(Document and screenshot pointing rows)
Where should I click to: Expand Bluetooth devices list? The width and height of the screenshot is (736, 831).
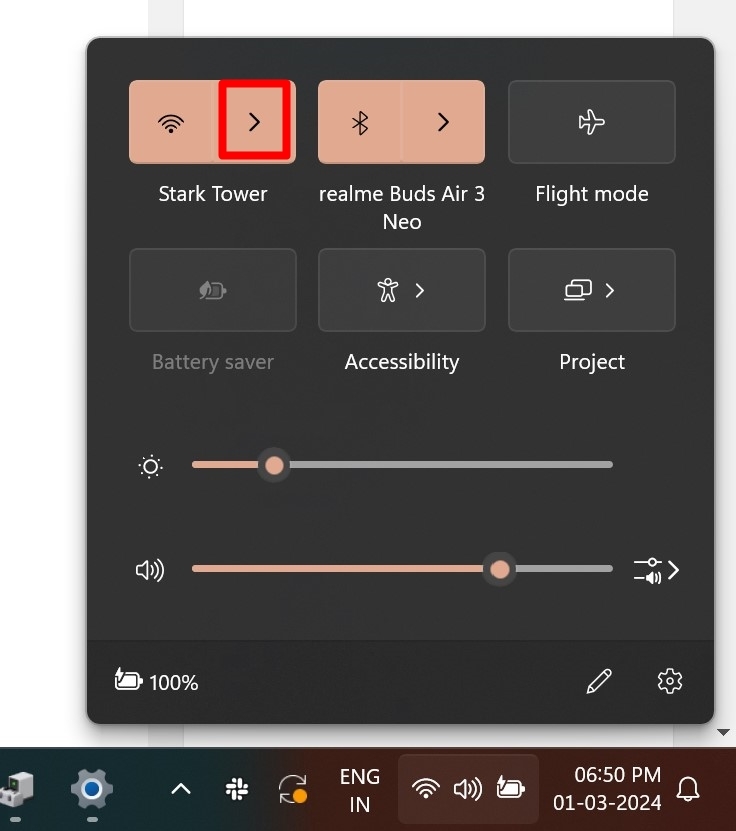(x=442, y=122)
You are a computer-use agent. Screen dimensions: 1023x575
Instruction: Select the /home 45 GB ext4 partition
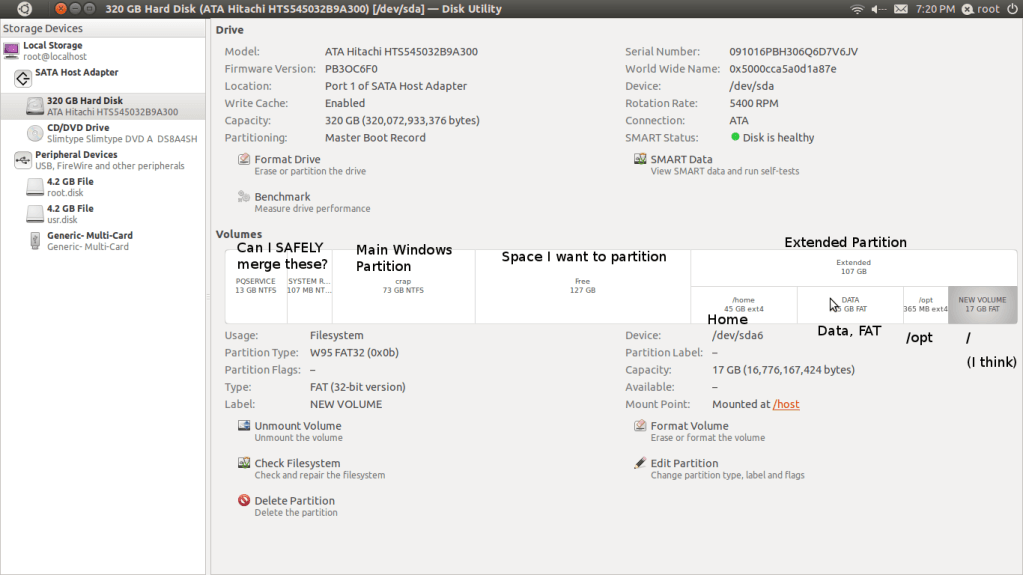pos(743,304)
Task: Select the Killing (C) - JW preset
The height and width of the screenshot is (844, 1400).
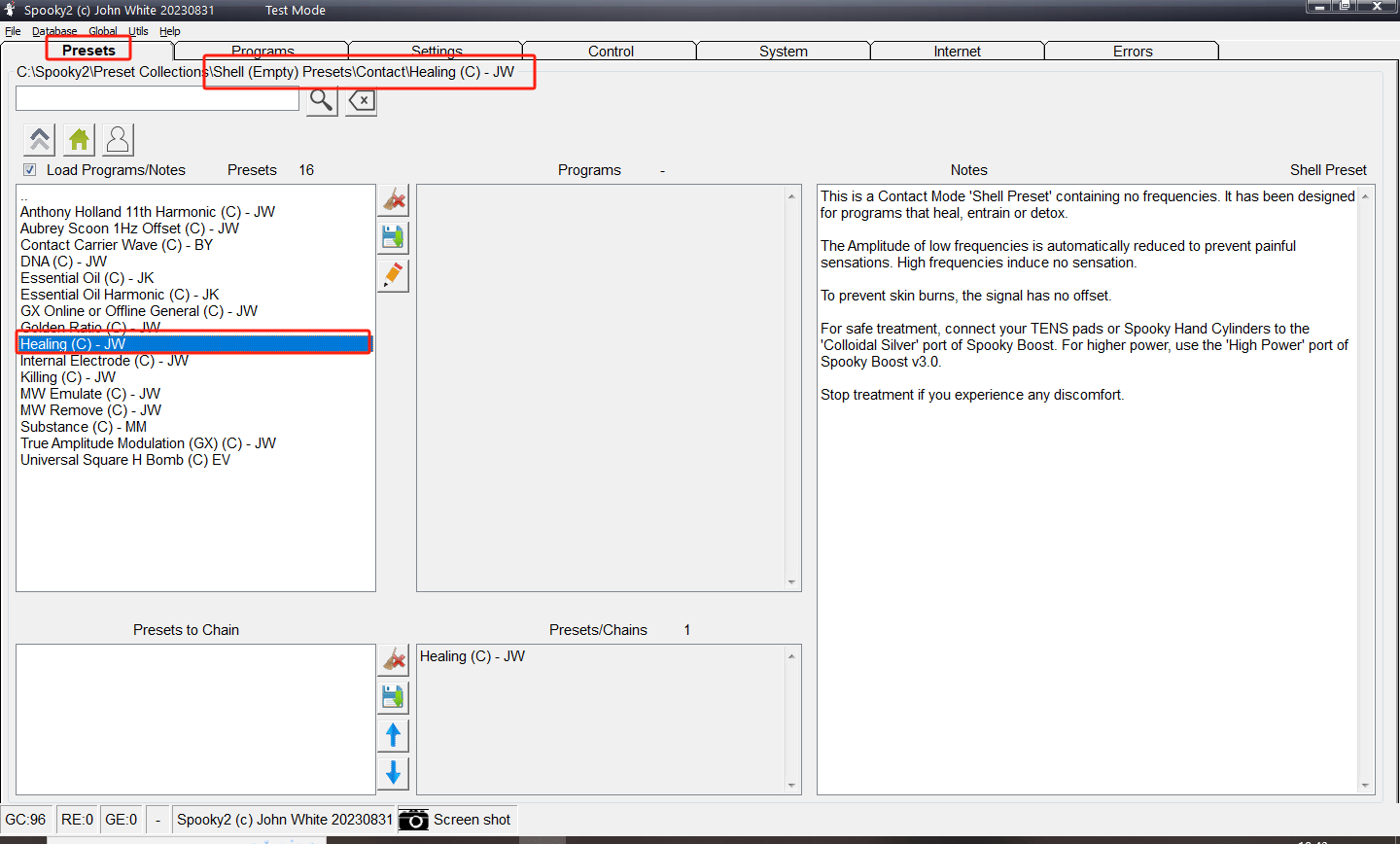Action: click(x=68, y=377)
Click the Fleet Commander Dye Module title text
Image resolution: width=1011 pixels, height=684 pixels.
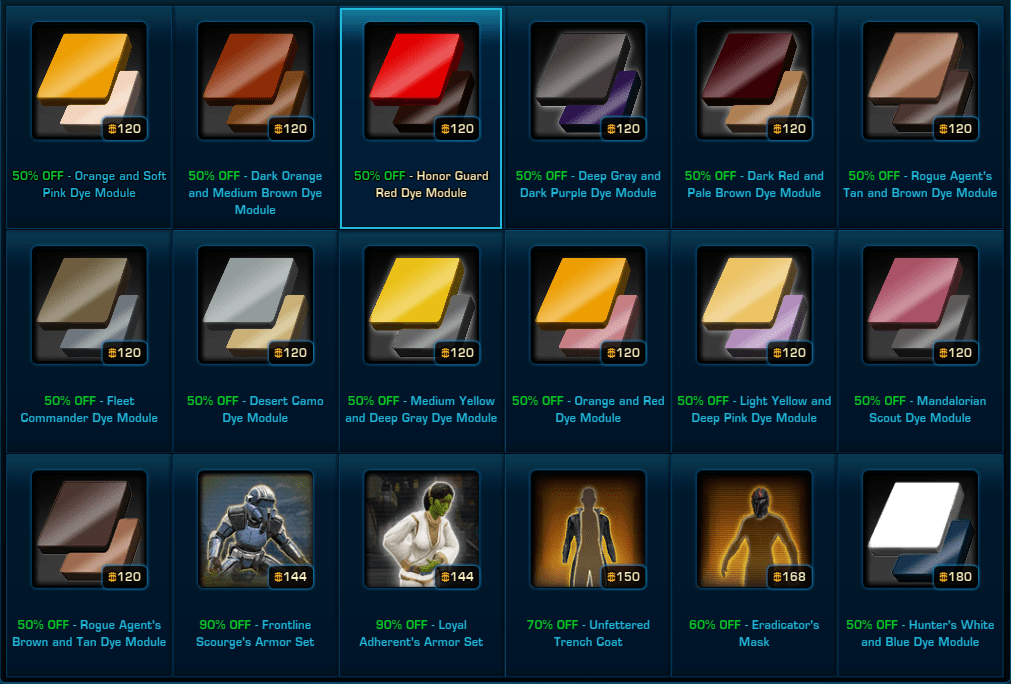pos(89,409)
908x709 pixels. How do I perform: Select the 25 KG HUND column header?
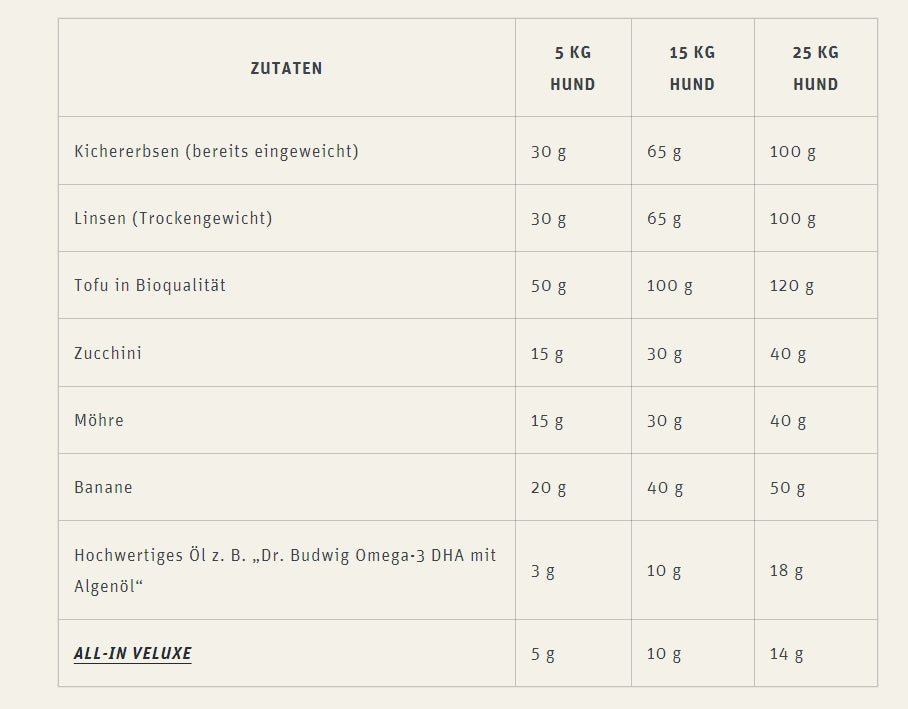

→ What to work on: Reproduce the text of every row above word for word, omitting the pictures.

→ Output for this exercise:
Where should I click to: Expand Bluetooth devices list? The width and height of the screenshot is (736, 831).
(x=442, y=122)
You are a computer-use agent. Screen dimensions: 1023x575
Instruction: Select the /home 45 GB ext4 partition
pos(743,304)
Task: Select the Killing (C) - JW preset
The height and width of the screenshot is (844, 1400).
Action: click(x=68, y=377)
Click the Fleet Commander Dye Module title text
Image resolution: width=1011 pixels, height=684 pixels.
pos(89,409)
908x709 pixels. How do I perform: Select the 25 KG HUND column header?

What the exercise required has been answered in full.